Although I knew Rose had been suffering from lung cancer for several years, it was still a shock when I got the news she had died. She had been working as though nothing was wrong for so long that I had almost forgotten she was ill. I’m told she was even emailing about people with learning disabilities from her hospital bed the day before she died.
To understand Rose’s strong commitment to people with learning disabilities, we need to go back to the 1970s when a group of people in the north west set up a charity to give people coming out of long-stay hospitals their own homes in the community. At the time, there was no model for this initiative for adults – it was really groundbreaking.
The group included activists David and Althea Brandon. The charity was called Integrate and it strived to live up to its name by being truly committed to people being part of their community as equal citizens. Rose was its first appointment as chief executive. Althea says: “Rosemary was the outstanding candidate and she proved an inspired choice. I admired the way she combined boldness with a sensible approach.” Rose seized the opportunity this gave her to put into practice all the principles she had followed during her career as a social worker.
David and Rosemary were linked by not just the values they shared but also the challenges they took up. David, who died in 2001, was a fierce advocate on behalf of both people with learning disabilities and those with mental health problems. He was the first editor of Community Living when it was launched in 1987. Rose became its publisher in 2011 at a difficult time for the magazine. The role presented Rose with another opportunity to put her values and experience into practice.
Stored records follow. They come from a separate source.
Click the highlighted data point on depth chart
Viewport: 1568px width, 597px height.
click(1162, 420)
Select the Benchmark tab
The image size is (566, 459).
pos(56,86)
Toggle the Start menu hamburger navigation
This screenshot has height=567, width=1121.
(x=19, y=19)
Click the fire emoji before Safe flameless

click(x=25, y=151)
Since I launched the magazine, it has gone through many ups and downs, surviving mainly due to the support of its loyal readers and charity sponsors. Elfrida purchased it in 2005 and it flourished for several years under the direction of Elfrida’s then chief executive, Seán Kelly. When Elfrida found it could no longer support the magazine, there was real concern about its future. But then Rose, who had joined the editorial board a few months earlier, came to its rescue, pulling together two charities, Integrate and Linkability, to join its existing sponsor Three Cs to form a charity dedicated to publishing the magazine, CL Initiatives. (They were later joined by Respond and the Westminster Society.) This was another example of Rose’s capacity to recognise a need and to take action to address it.
Elfrida continued to support the magazine both editorially and by providing premises for meetings (later provided by Respond in London). Under its current editor, Simon Jarrett, and a committed board of trustees, the magazine now looks forward to a stronger future.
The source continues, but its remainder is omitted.